Minnesota legislators and the Governor could not agree on ways to balance the budget so Governor Pawlenty made good on his vow to balance the budget himself, announcing $2.7 billion worth of spending cuts, payment deferrals and other savings.
Please consider Pawlenty announces $2.7 billion in cuts, other savings.
Gov. Tim Pawlenty today announced plans to cut $300 million from aid to local governments, $236 million from health and human services programs, $100 million from higher education and to defer nearly $1.8 billion in payments to K-12 schools as he made good his promise to unilaterally slash spending to balance the state’s budget.
The alternative, he said, would be to “dramatically raise taxes” on residents and businesses, which he said would limit possibilities for the state’s future growth.
“The overall impact of these reductions will be to have state government live on about 96 or 97 percent of what it’s living on right now,” he said.
Pawlenty and legislators fought the entire session over whether or not to increase taxes. Pawlenty shot down every tax plan DFLers sent him, while they torpedoed his idea to raise about $1 billion by issuing long-term bonds backed by the state’s tobacco settlement income. DFLers likened that plan to taking out a second mortgage in order to pay for groceries and many Republicans were also cool to the proposal.
The governor is right to not raise taxes. However, his plan to sell long-term bonds would do nothing but postpone the problem. The legislature was right to knock that proposal down. Moreover, note that the governor did not really balance anything.
$1.8 billion of Pawlenty’s so-called budget cuts were nothing more than deferrals which also do nothing but delay the day of reckoning.
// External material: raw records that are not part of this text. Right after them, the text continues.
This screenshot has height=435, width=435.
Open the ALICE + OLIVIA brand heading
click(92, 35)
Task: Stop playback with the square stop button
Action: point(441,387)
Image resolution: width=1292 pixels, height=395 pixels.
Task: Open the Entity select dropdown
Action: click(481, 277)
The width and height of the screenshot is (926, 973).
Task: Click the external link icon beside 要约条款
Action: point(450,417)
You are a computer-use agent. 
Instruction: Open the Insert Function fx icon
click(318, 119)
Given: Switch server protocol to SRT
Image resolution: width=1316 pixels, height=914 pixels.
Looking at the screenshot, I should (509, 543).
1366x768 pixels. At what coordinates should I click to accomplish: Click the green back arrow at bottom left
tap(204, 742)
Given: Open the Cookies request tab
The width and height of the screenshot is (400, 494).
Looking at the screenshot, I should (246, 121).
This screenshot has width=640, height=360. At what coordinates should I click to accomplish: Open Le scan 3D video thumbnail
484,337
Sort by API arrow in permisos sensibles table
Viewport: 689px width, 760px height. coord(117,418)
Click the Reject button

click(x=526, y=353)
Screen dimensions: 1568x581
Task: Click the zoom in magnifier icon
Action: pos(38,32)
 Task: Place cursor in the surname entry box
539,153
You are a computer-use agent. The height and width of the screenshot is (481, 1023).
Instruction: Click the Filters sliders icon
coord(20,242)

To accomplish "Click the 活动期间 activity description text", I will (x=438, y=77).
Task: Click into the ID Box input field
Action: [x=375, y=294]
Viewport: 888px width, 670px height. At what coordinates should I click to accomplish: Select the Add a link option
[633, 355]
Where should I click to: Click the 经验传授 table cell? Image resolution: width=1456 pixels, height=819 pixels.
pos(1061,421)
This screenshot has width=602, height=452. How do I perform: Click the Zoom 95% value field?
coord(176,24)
Pawlenty is correct about this “The overall impact of these reductions will be to have state government live on about 96 or 97 percent of what it’s living on right now.“
How tough can it possibly be to cut a mere 3-4% from the budget?
Apparently it’s impossible. The legislature could not do it, nor could Pawlenty do it himself. All either want to do is postpone the problem while laying the blame on someone else.
California Aid Request Spurned By U.S.
One wonders how long Obama will stay on the sidelines with California disintegrating in front of the world. For now anyway, California Aid Request Spurned By U.S.
The Obama administration has turned back pleas for emergency aid from one of the biggest remaining threats to the economy — the state of California.
Top state officials have gone hat in hand to the administration, armed with dire warnings of a fast-approaching “fiscal meltdown” caused by a budget shortfall. Concern has grown inside the White House in recent weeks as California’s fiscal condition has worsened, leading to high-level administration meetings. But federal officials are worried that a bailout of California would set off a cascade of demands from other states.
With an economy larger than Canada’s or Brazil’s, the state is too big to fail, California officials urge.
After a series of meetings, Treasury Secretary Timothy F. Geithner, top White House economists Lawrence Summers and Christina Romer, and other senior officials have decided that California could hold on a little longer and should get its budget in order rather than rely on a federal bailout.
These policymakers continue to watch the situation closely and do not rule out helping the state if its condition significantly deteriorates, a senior administration official said. But in that case, federal help would carry conditions to protect taxpayers and make similar requests for aid unattractive to other states, the official said. The official did not detail those conditions.
In testimony before Congress, Geithner did not rule out aiding California. But he was far from enthusiastic about such a proposal, instead suggesting that Congress was better positioned to help the states — and that states should balance their budgets.
“A lot of the burden,” Geithner said, “is going to be on them to lay out a path that gets their deficits down to the point where they’re going to be able to fund themselves comfortably.”
Geithner did not rule out bailing out California. We should all hope he doesn’t because it is a bottomless hole as evidenced by the Breakdown of the Fed’s $13.9 Trillion Commitment already on the table.
Two thing are certain if Obama or Congress does decide to bail out California:
1) Taxpayers will not be protected.
2) All the bailout will do is further postpone California’s day of reckoning.